=== Section Start ===
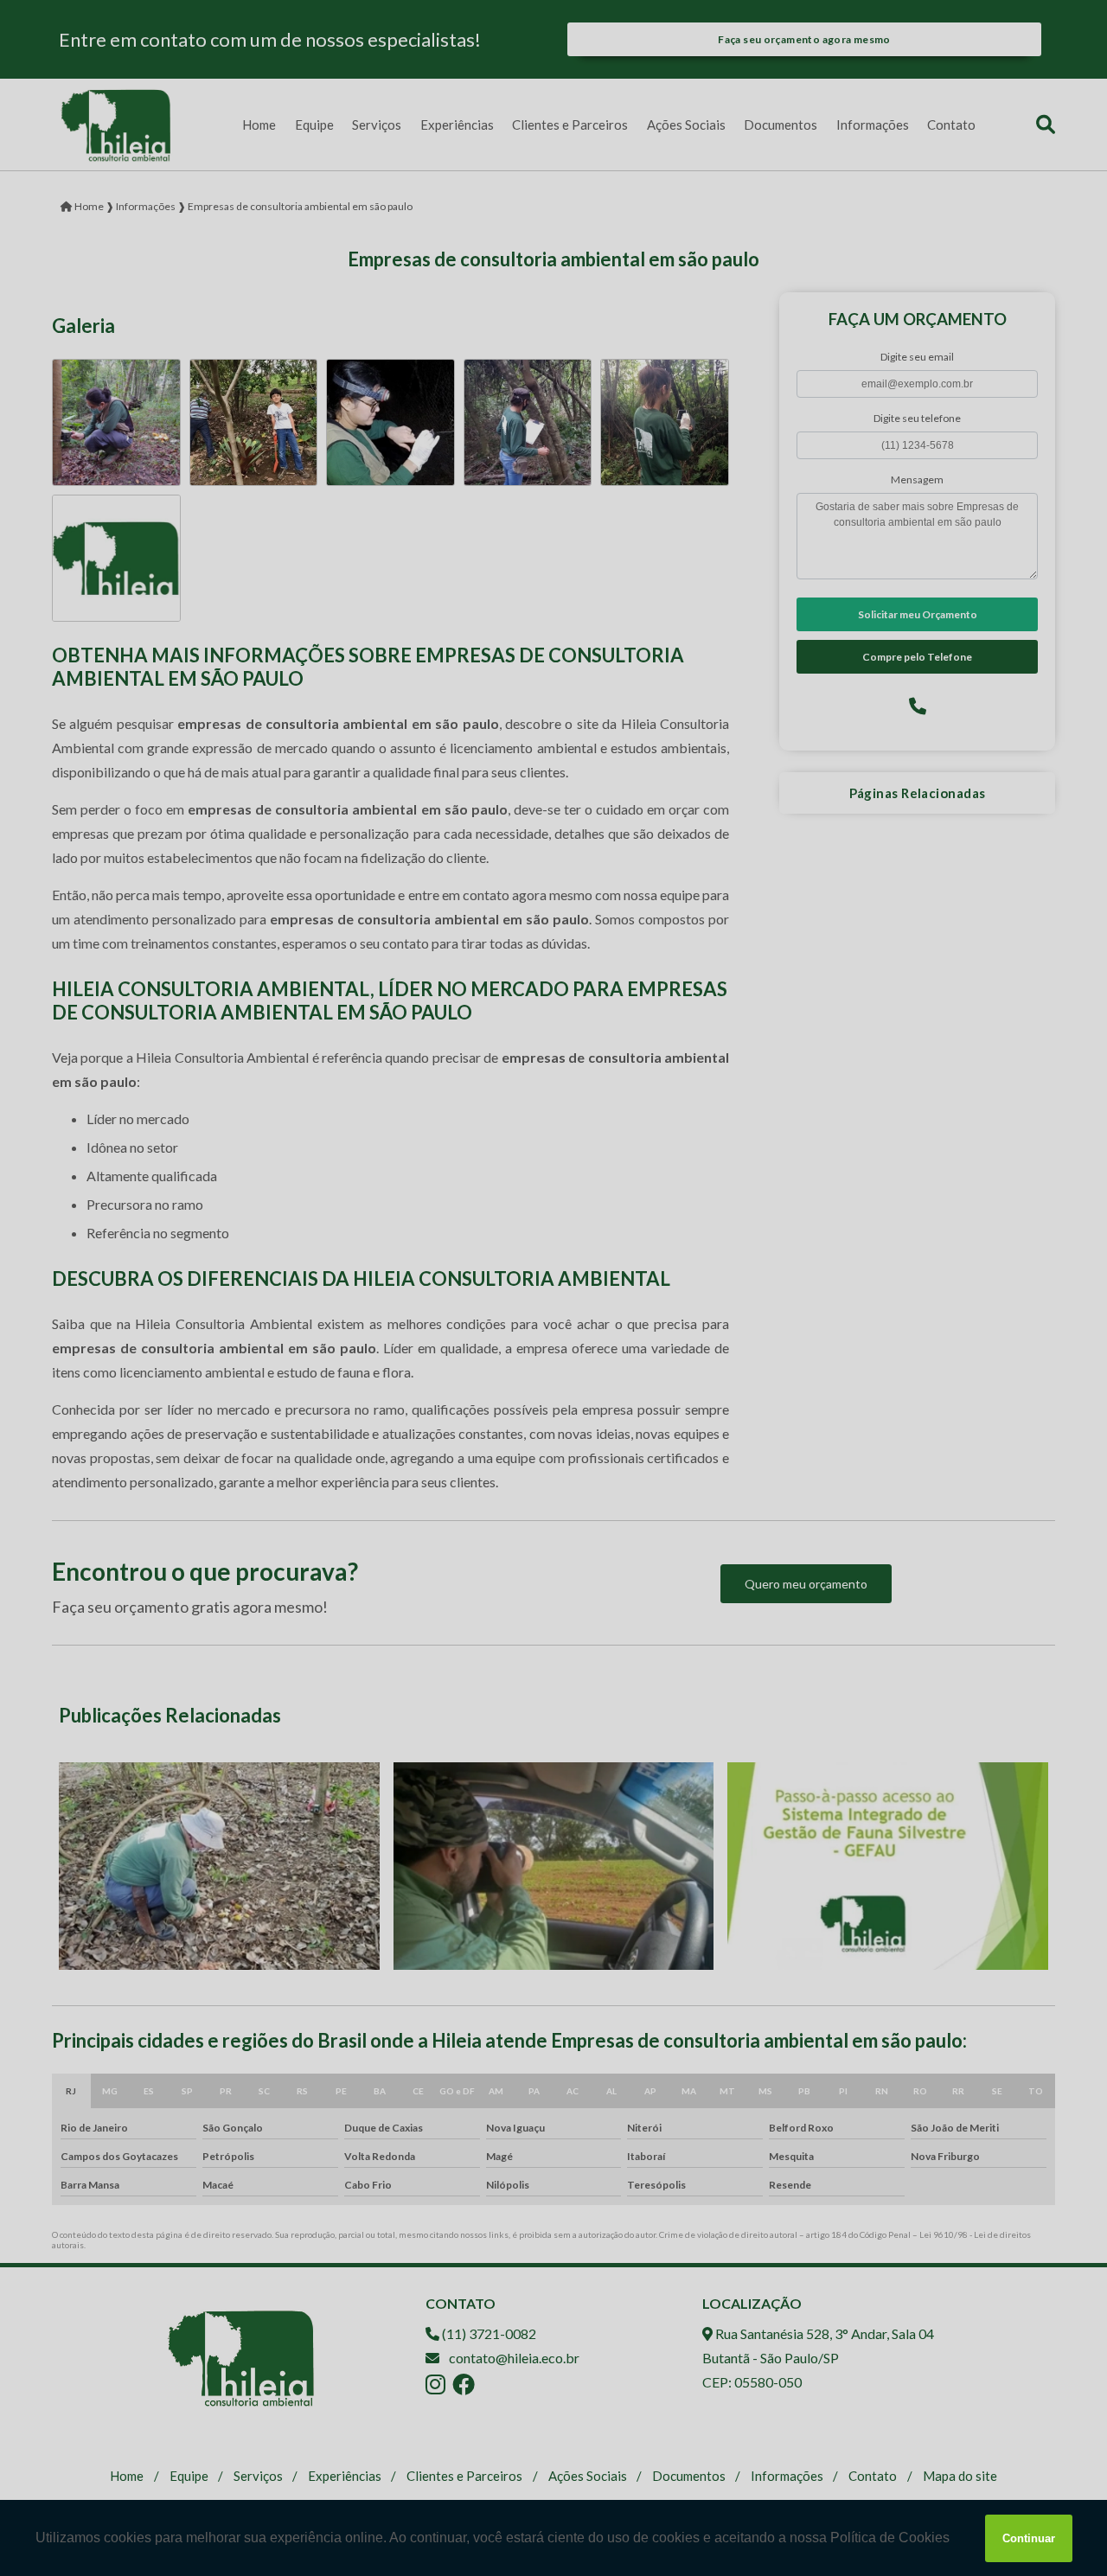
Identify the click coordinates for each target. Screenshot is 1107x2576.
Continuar (1028, 2538)
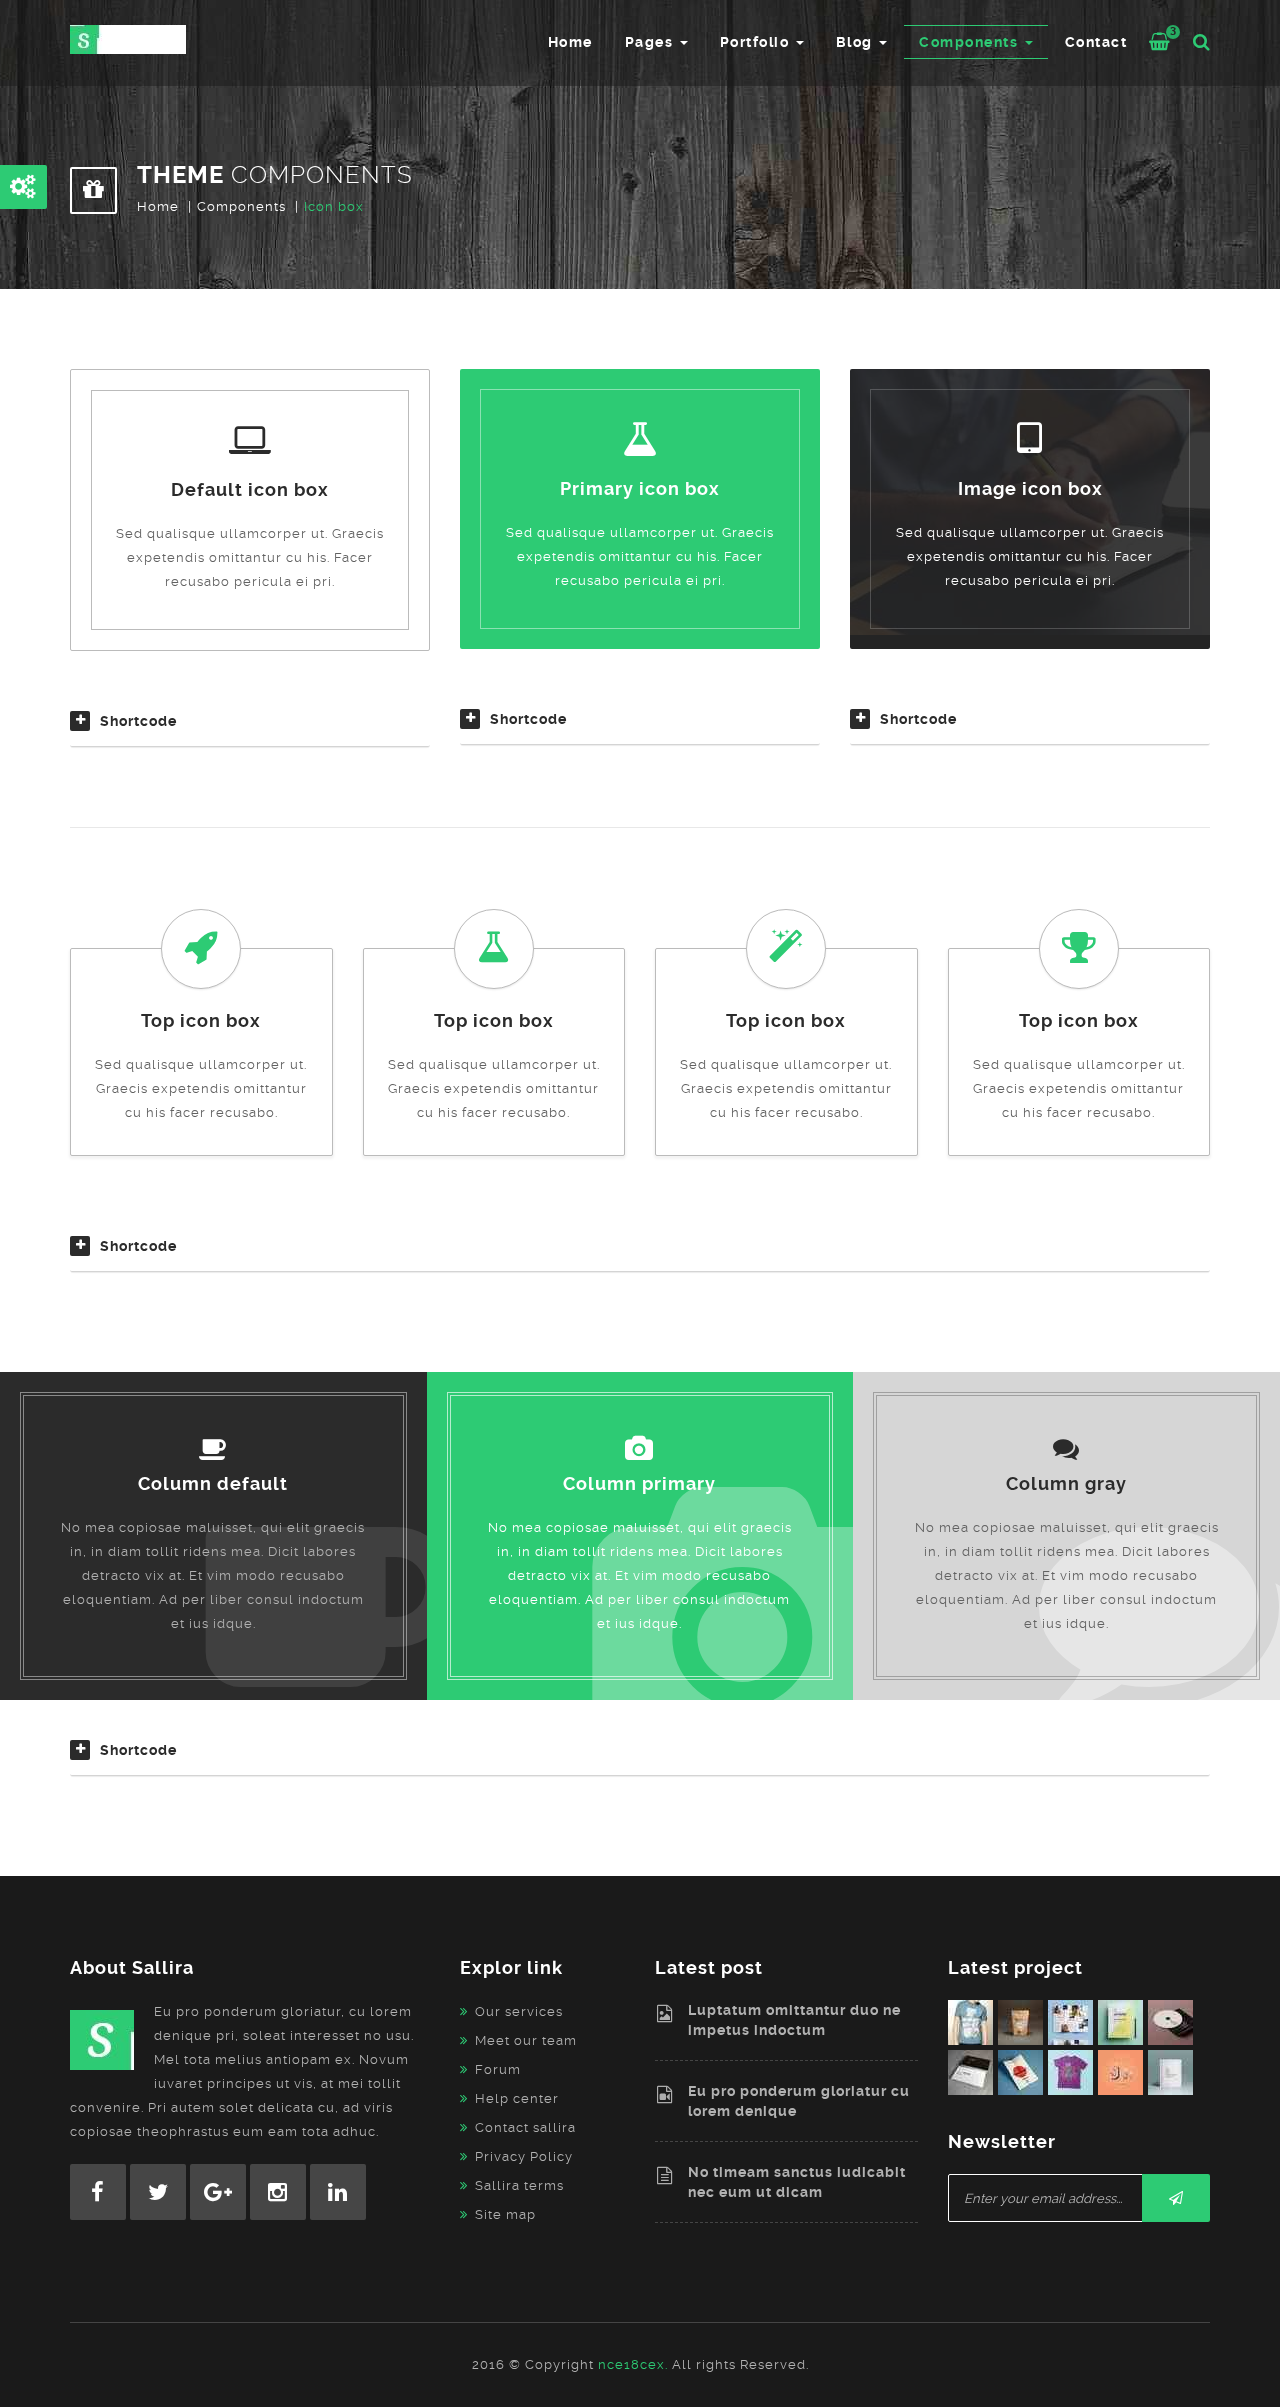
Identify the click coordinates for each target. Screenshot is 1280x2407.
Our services (519, 2011)
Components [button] (971, 42)
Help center (517, 2098)
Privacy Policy (524, 2156)
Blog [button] (857, 42)
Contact (1096, 42)
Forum (498, 2069)
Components (241, 206)
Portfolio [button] (757, 42)
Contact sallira (525, 2127)
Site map (505, 2214)
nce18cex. (633, 2364)
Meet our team (526, 2040)
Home (570, 42)
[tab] (250, 729)
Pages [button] (651, 42)
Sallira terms (519, 2185)
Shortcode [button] (138, 721)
=== Section End ===
_AIM OF THE EXERCISE:_ The required output is the stretch of entries above from the line containing "Blog [button] (857, 42)" through the line containing "[tab] (250, 729)", reproduced exactly.

_RESULT OF THE TASK:_
Blog [button] (857, 42)
Contact (1096, 42)
Forum (498, 2069)
Components (241, 206)
Portfolio [button] (757, 42)
Contact sallira (525, 2127)
Site map (505, 2214)
nce18cex. (633, 2364)
Meet our team (526, 2040)
Home (570, 42)
[tab] (250, 729)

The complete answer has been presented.